Gaming Disorder, ragazzo rischia di morire per non staccarsi dalla console

VEB

È notizia di pochi giorni fa che il ‘gaming disorder’, ovvero la dipendenza da videogame, è stato riconosciuto dall’Oms, l’Organizzazione mondiale della Sanità, come una vera e propria malattia mentale al pari di ludopatie legate al gioco d’azzardo o dipendenze da alcol e droga negli adulti.

Giappone, Cina e Corea del Sud sembrano essere i Paesi più colpiti da tale disturbo e, per correre ai ripari, in Corea ad esempio, a partire dal 2011, è stata introdotta una legge che vieta di giocare da mezzanotte fino alle sei del mattino, pena una multa salatissima. In Cina, invece, il colosso locale di Internet, Tencent, ha bloccato l’accesso ai giochi per minori in determinate fasce orarie.

Ma questo disturbo si sta diffondendo sempre più anche in Europa, e l’Italia non fa eccezione.

Come hanno spiegato gli esperti mondiali, la dipendenza da videogiochi è caratterizzata da schemi comportamentali persistenti o ricorrenti di fruizione del gioco (inteso come gioco digitale o videogioco), che può essere online, attraverso Internet, oppure offline, manifestata attraverso: scarso controllo sul comportamento di gioco, alta priorità attribuita ai videogiochi rispetto a qualsiasi altro interesse nella propria vita o qualsiasi altra attività quotidiana e il protrarre o aumentare i comportamenti di gioco nonostante l’evenienza di una serie di conseguenze negative.

Affinché il disturbo da gioco sia diagnosticato, il modello di comportamento deve essere sufficientemente severo da risultare una compromissione significativa in ambito personale, familiare, sociale, educativo, lavorativo o di altre aree importanti del funzionamento e dovrebbe essere evidente per almeno 12 mesi.

Evidente quindi come, con questa dipendenza, ci si allontani da tutto e tutti: famiglia, lavoro, amici.

Ma le conseguenze di una tale dipendenza non sono solo psicologiche e relazionali: si rischia persino la morte, come illustra in modo lampante una storia che viene dall’Inghilterra.

A Londra, infatti, un bambino di 10 anni per poter continuare a giocare al videogioco preferito ha trascurato i bisogni fisiologici, per cui il suo intestino gli si è deformato: in buona sostanza ha rischiato di rimetterci la vita.

A lanciare l’allarme riguardo allo sviluppo di queste dipendenze patologiche soprattutto da parte dei più giovani è stata la pediatra Jo Begent nel corso di un convegno.

Begent è una consulente pediatrica britannica che lavora all’University College of London Hospital.

Secondo quanto riporta il “Daily Mail”, la dottoressa ha raccontato di aver scoperto, in seguito ad alcuni esami clinici, che l’intestino del bambino si era dilatato al punto di deformarsi perché il ragazzino aveva smesso di andare in bagno per non doversi allontanare dalla consolle.

Nello specifico, ogni giorno, tutti i giorni, il bambino era “impegnato” con World of Warcraft, Call of Duty e Fifa per otto ore consecutive, ignorando anche i più semplici ed elementari bisogni e stimoli fisiologici.

Per fortuna al bambino è stata salvata la vita attraverso un delicato intervento, ma altri potrebbero essere meno fortunati.

La dottoressa Begent ha quindi spiegato che, per quanto riguarda la dipendenza da videogame,  i casi principali riguardano il sonno e l’obesità, tuttavia negli ultimi anni si assiste all’aumento di questi problemi emergenti di salute fisica.

Al Guardian la dottoressa ha dichiarato che, per fortuna, finalmente la dipendenza dai videogiochi sta ottenendo l’attenzione che merita, in quanto se si abusa di questi passatempi si può arrivare a conseguenze estreme. Per la psichiatra quindi il sistema sanitario nazionale ha il preciso dovere morale di occuparsene e preoccuparsene.

Elementi tratti da una fonte di dati:
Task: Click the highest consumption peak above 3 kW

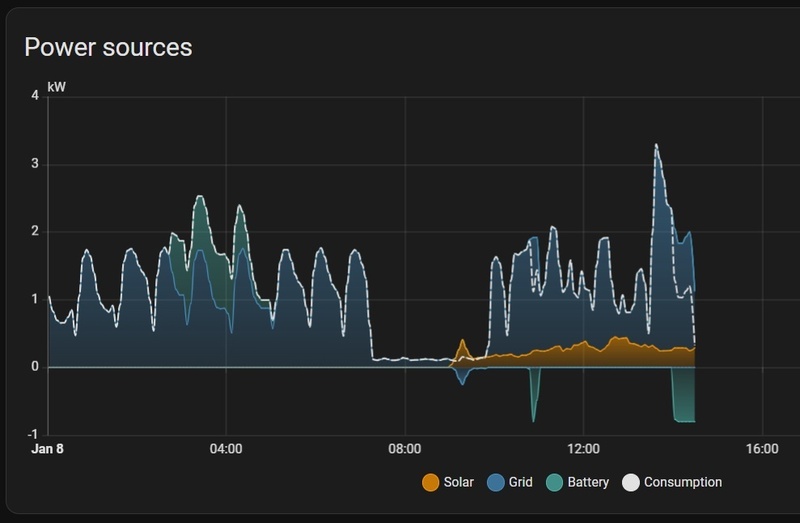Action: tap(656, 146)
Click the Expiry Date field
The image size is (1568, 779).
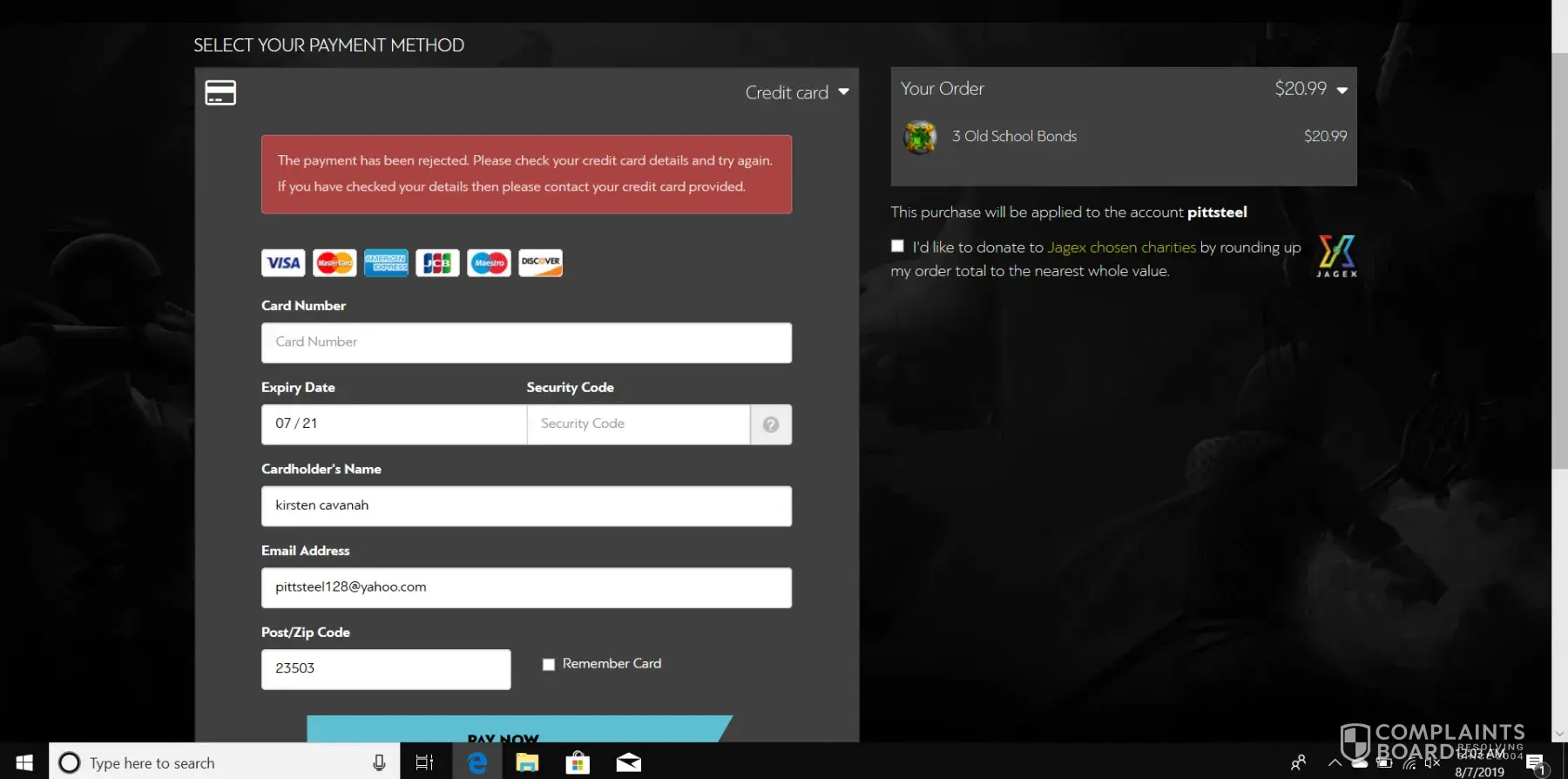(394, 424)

▸ COMPITI
A - Secondo l'articolo sul gaming disorder, per quanto tempo deve essere evidente il modello di comportamento perché il disturbo venga diagnosticato?
B - Restituisci, copiandola fedelmente, la parte dell'articolo sul gaming disorder che inizia con le parole contenenti "A Londra, infatti, un" e termina con "rimetterci la vita.".

▸ RISPOSTE
A - Per almeno 12 mesi.

B -
A Londra, infatti, un bambino di 10 anni per poter continuare a giocare al videogioco preferito ha trascurato i bisogni fisiologici, per cui il suo intestino gli si è deformato: in buona sostanza ha rischiato di rimetterci la vita.